* WHAT THIS TASK INVOLVES: Which lines in the material below contain the word "World"? Copy each of them.

* SOURCE MATERIAL:
++++++++
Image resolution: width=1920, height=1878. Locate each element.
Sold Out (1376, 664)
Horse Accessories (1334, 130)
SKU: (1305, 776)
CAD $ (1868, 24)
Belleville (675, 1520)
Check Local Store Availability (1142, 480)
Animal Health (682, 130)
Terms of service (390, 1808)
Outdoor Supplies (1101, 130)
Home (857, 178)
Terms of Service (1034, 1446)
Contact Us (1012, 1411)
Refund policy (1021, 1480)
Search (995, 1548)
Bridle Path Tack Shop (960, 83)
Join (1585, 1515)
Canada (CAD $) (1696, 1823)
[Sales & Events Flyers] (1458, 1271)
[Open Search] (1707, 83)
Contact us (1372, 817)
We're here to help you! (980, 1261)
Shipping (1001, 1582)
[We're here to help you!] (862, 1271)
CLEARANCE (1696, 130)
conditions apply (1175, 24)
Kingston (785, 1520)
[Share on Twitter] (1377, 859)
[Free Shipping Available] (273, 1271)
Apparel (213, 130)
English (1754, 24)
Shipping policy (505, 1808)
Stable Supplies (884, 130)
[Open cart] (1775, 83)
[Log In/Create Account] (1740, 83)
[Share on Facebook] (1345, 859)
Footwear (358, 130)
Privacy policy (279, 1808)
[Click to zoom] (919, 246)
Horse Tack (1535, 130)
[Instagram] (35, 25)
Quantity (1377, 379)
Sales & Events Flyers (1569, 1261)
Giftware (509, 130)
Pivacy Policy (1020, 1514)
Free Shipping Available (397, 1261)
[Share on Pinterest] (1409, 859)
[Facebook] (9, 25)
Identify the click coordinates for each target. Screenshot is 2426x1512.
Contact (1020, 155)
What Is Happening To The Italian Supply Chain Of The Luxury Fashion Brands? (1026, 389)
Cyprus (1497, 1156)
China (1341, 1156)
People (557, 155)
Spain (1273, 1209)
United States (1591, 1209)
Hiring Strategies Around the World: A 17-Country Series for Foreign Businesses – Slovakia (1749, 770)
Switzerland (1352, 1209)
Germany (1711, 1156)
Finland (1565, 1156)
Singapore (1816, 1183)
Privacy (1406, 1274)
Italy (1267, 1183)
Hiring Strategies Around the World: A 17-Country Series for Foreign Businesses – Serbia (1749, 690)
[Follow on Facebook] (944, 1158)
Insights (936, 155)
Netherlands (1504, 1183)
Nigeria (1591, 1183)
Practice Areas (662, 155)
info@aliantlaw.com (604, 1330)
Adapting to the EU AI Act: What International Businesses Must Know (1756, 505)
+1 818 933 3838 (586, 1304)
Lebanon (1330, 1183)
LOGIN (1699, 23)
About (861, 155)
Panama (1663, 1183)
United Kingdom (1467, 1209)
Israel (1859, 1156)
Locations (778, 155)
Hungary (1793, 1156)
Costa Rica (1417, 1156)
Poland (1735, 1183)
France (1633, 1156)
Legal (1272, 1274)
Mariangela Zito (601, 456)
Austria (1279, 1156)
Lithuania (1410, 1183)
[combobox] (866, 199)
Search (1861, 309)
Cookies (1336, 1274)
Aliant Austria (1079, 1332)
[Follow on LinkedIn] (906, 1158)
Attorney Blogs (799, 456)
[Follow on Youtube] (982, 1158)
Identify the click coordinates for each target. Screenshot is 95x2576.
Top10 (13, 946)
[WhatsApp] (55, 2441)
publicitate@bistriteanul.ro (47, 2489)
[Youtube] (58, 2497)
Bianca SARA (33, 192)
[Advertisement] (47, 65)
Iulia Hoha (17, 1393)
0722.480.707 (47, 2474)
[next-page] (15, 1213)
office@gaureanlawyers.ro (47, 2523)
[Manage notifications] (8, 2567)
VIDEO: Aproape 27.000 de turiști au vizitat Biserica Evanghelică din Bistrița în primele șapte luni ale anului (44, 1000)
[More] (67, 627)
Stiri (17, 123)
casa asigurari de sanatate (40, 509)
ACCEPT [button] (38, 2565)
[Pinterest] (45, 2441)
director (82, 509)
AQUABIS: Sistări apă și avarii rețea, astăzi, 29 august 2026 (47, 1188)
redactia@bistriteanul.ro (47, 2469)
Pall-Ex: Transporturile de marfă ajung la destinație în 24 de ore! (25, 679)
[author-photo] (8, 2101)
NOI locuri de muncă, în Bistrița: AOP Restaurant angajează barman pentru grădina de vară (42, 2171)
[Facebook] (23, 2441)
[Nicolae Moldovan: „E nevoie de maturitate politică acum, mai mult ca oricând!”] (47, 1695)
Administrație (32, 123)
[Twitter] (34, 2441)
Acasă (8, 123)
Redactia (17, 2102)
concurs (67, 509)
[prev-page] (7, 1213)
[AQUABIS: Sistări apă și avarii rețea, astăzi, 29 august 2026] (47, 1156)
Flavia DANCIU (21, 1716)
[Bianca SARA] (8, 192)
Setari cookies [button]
++++++++
* THE ANSWER:
Hiring Strategies Around the World: A 17-Country Series for Foreign Businesses – Slovakia (1749, 770)
Hiring Strategies Around the World: A 17-Country Series for Foreign Businesses – Serbia (1749, 690)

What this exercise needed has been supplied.